The client

A globally diversified healthcare company with a central purpose to help people live their healthiest possible lives. The organization offers a broad portfolio of market-leading products that align with favorable long-term healthcare trends in both developed and developing markets. With more than 115 000 employees and 4000+ FLMs in 160+ countries discovering new ways to make life better.

The challenge

The organization’s approach to systematic literature reviews was fragmented, manual, and heavily reliant on external vendors, resulting in high costs, inefficiencies, and limited scalability.

  • Without an internal solution, the company depended on external vendors and lacked flexibility in customizing search strategies, impacting both costs and operational agility.
  • Manual, repetitive processes slowed research and delayed critical decision-making across therapeutic areas, with experts needing to rerun complex searches without automation.
  • Subject matter experts spent excessive time on low-value tasks such as literature identification and classification, reducing their focus on interpretive, high-impact work.
  • Existing tools could not support multiple research domains simultaneously, limiting the ability to address diverse information needs across projects.
  • There was no intelligent system to generate precise search strategies, filter results automatically, or adapt based on user feedback, creating inconsistencies and requiring extensive human intervention.

 

The scope

 

The project aimed to develop an internal, scalable solution that would modernize and automate systematic literature reviews while maintaining expert oversight.
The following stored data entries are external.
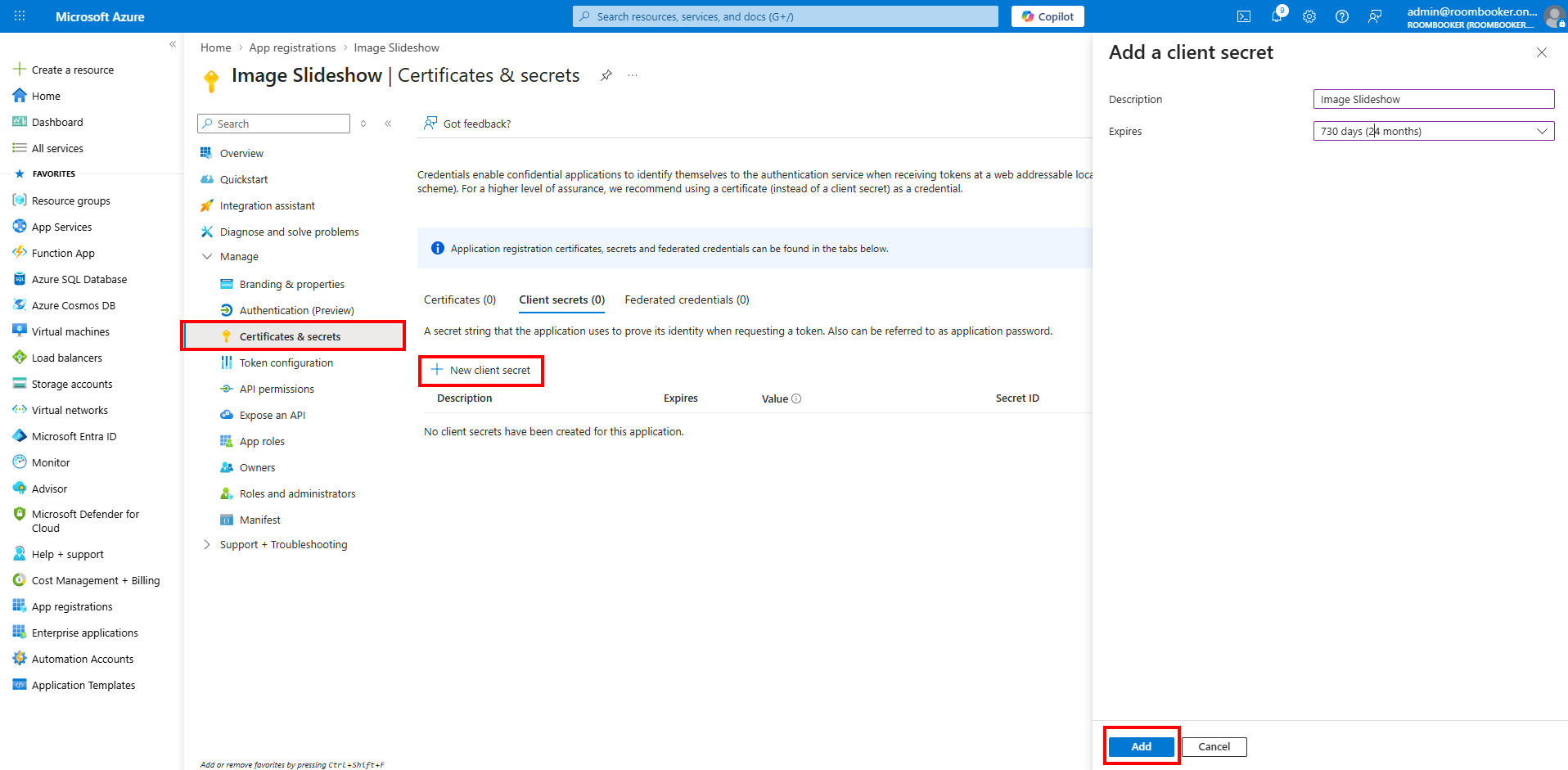The image size is (1568, 770).
Task: Switch to Federated credentials (0) tab
Action: [x=687, y=299]
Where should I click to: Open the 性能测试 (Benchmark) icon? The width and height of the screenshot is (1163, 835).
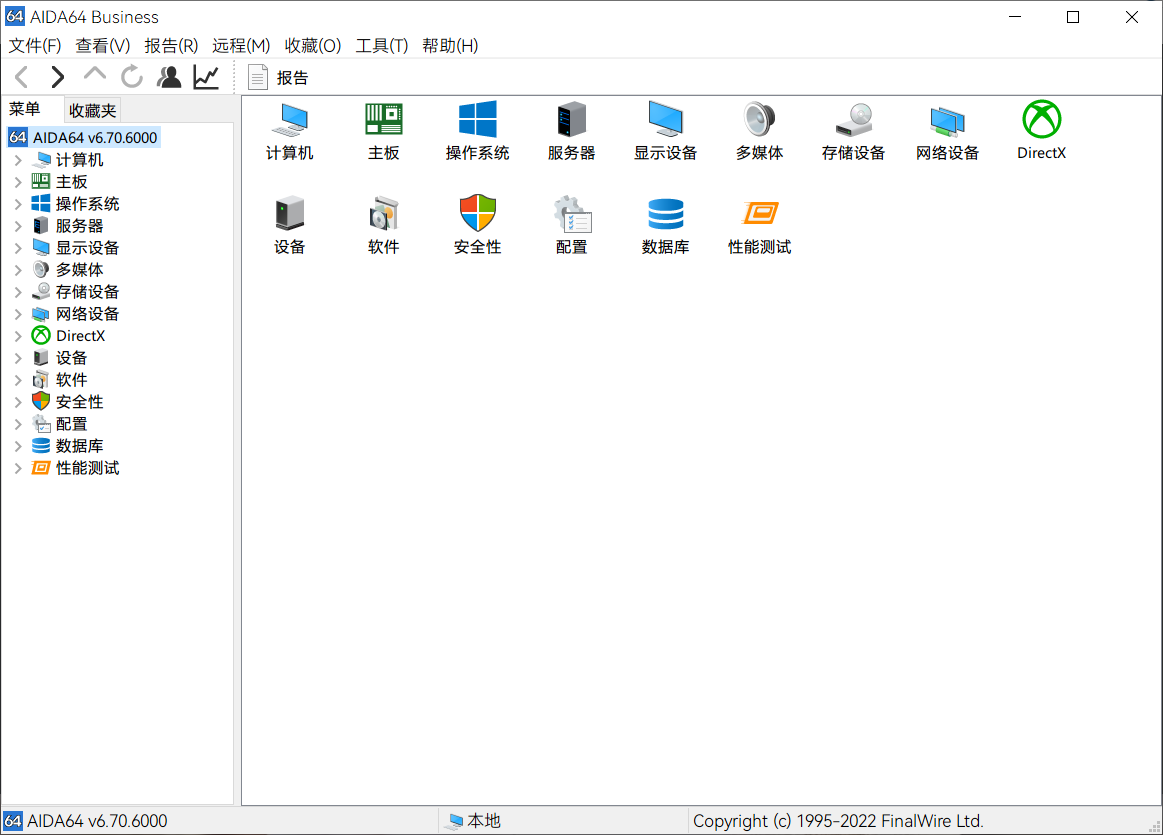tap(759, 222)

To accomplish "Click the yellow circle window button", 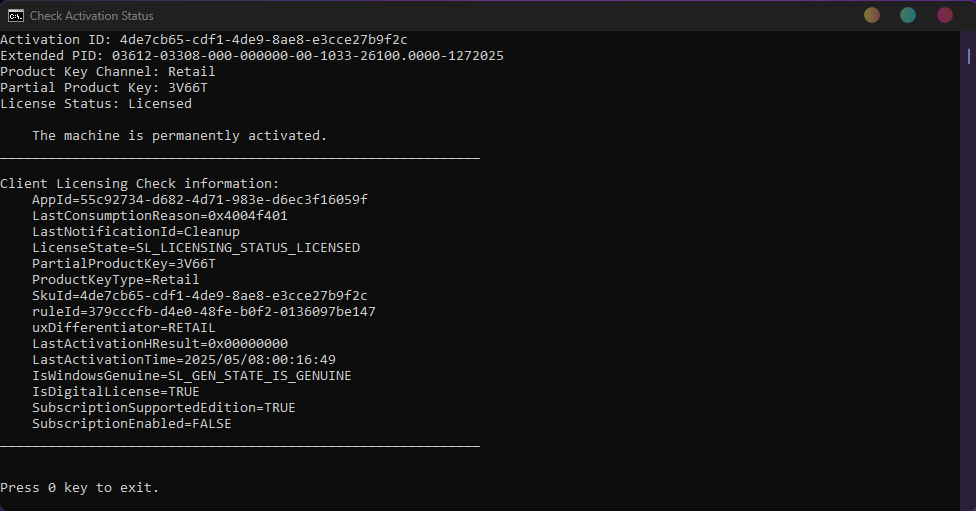I will (872, 15).
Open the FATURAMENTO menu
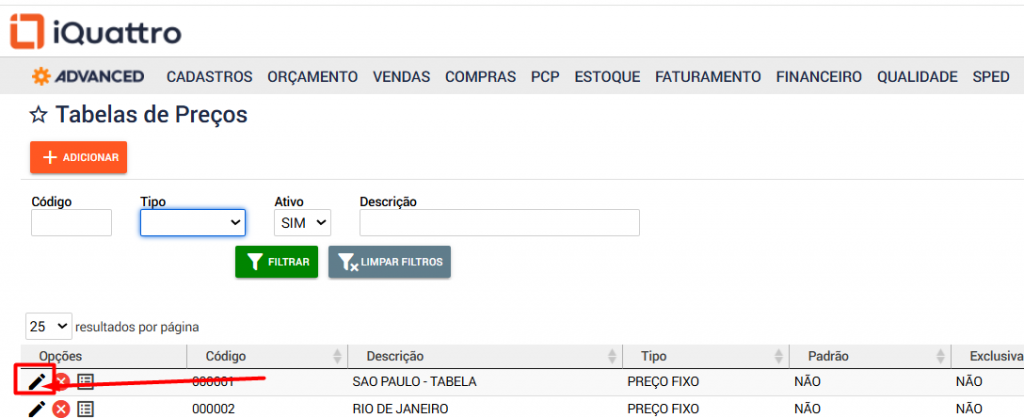The width and height of the screenshot is (1024, 418). [708, 76]
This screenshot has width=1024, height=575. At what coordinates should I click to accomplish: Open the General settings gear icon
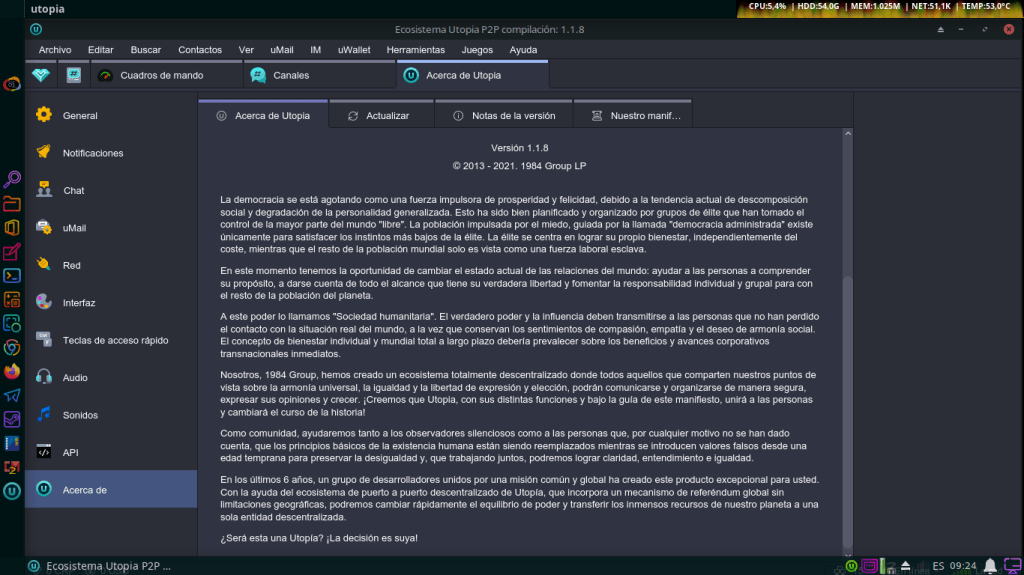click(x=44, y=115)
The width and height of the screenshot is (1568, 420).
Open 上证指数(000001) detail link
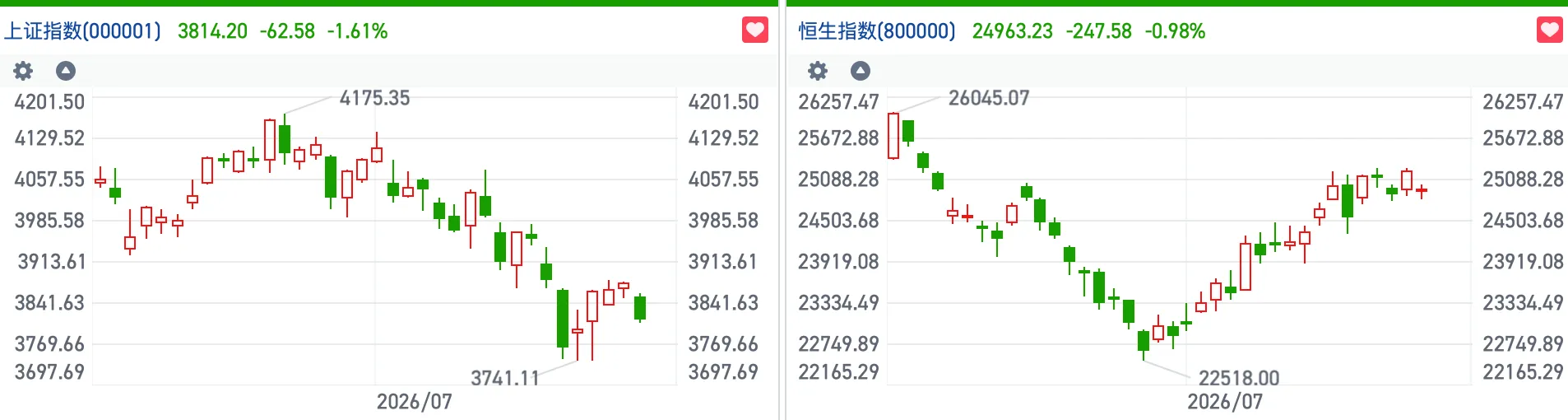coord(82,31)
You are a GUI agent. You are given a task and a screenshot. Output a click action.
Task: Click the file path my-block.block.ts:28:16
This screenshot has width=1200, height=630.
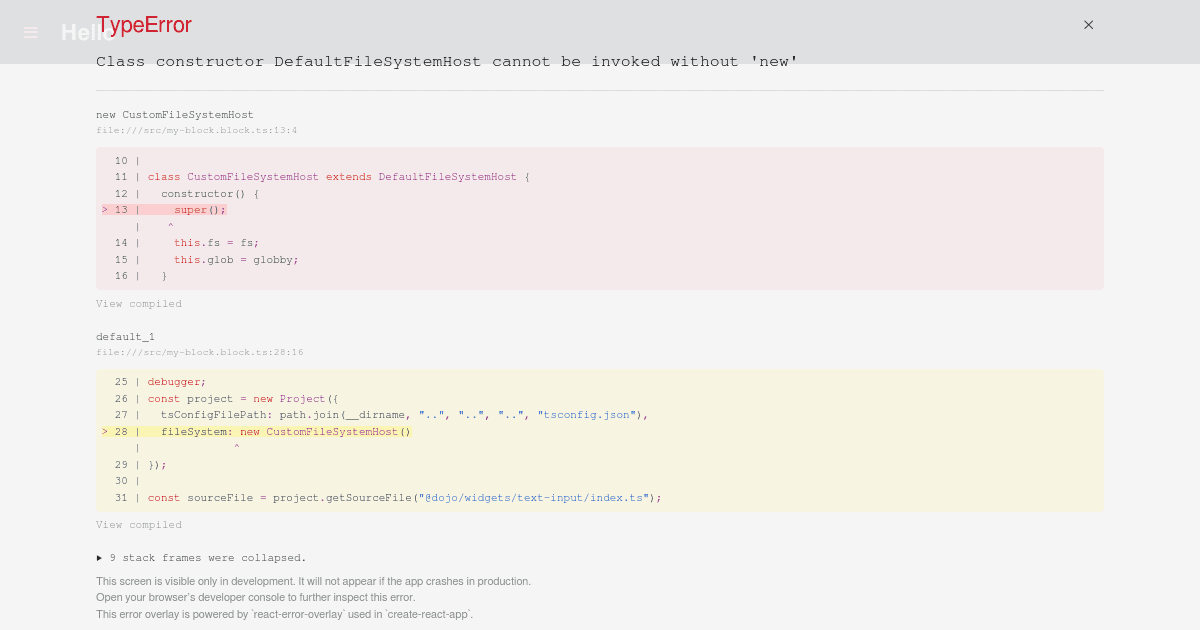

  • Develop an AI-powered solution utilizing Large Language Models (LLMs) to automate complex literature search processes and support advanced query interpretation.
  • Enable generation of precise, context-specific search strategies across multiple biomedical databases such as PubMed.
  • Implement automated filtering of relevant references based on customizable, LLM-powered criteria that adapt dynamically to user feedback.
  • Provide a user-centric interface that supports expert interaction, feedback collection, and refinement of search results through human-in-the-loop mechanisms.

The solution

To answer said challenges, the BitPeak team has developed an agentic workflow, powered by LLMs. Our solution automates and optimizes the systematic review literature search process, focusing on significantly reducing costs, improving efficiency, and empowering subject matter experts. The solution was inspired by the methodology outlined in the research paper „A 24-step guide on how to design, conduct, and successfully publish a systematic review and meta-analysis in medical research

 

 

Step 1: Define research question: LLMs convert research questions into structured PICO statements, creating a clear foundation for reviews. (Population, Intervention, Comparator, Outcome)

 

Step 2: Develop search strategy: Using PICO, LLMs generate and validate MeSH terms via APIs (e.g., PubMed). LangGraph expands synonyms, removes duplicates, and builds a complete search term list.

 

Step 3: Collect references: The finalized search terms query literature databases, supporting interactive refinement and filtering within the application.

 

Step 4: Filter and shortlist: LLMs apply inclusion and exclusion criteria, assessing relevance through structured prompts to ensure high-quality results.

 

AI solution with human supervision

 

Each step was implemented in Python with a Gradio interface, enabling experts to monitor, approve, and refine results throughout the workflow. The human-in-the-loop approach was enhanced using LangGraph to build a graph-based agentic workflow.

 

The final output provided a clear, actionable Excel summary of references, showing included and excluded results from each step. The solution also allows reprocessing the same research question in the future, letting users modify or expand search strategies as needed.

 

To reach our goal, we used the following tech stack:

  • LangChain – to structure LLM workflows, integrate Azure OpenAI models with Python, and enable modular task execution.
  • LangGraph – to build graph-based agentic workflows for advanced orchestration of LLM-driven tasks.
  • Gradio – to create simple, interactive user interfaces and connect frontend components with backend services.
  • FastAPI – to build efficient and scalable APIs for backend communication.
  • Azure OpenAI – to provide scalable, secure access to deployed large language models used across the solution.
  • MySQL – to store and manage references, metadata, and intermediate results.
  • Docker – to containerize the application for consistent deployment and development environments.
  • AWS Elastic Container Service (ECS) – to deploy and run Docker containers in a scalable and reliable cloud environment.
  • AWS CodeBuild – to enable continuous integration and automate build processes during development.

Benefits:

Operations

The solution reduced the average turnaround time for a single research question from 12 days (when outsourced) to just 2 hours, dramatically accelerating the systematic review process. This improvement enabled faster decision-making, shortened project timelines, and significantly lowered costs associated with external vendors.

 

Medical managers

By automating repetitive tasks such as PICO generation, search strategy design, and reference filtering, the solution allowed subject matter experts to focus on high-impact work. The tool outperformed manual reviews, retrieving 41 relevant references compared to 22 found by experts – delivering both time savings and improved accuracy.

 

Product developers

By accelerating research workflows, the tool also supported faster product development and enhanced market responsiveness. Endorsements from Medical Writing Agencies and Key Opinion Leaders confirmed the solution’s completeness and usability, boosting internal confidence in the organization’s AI-driven capabilities.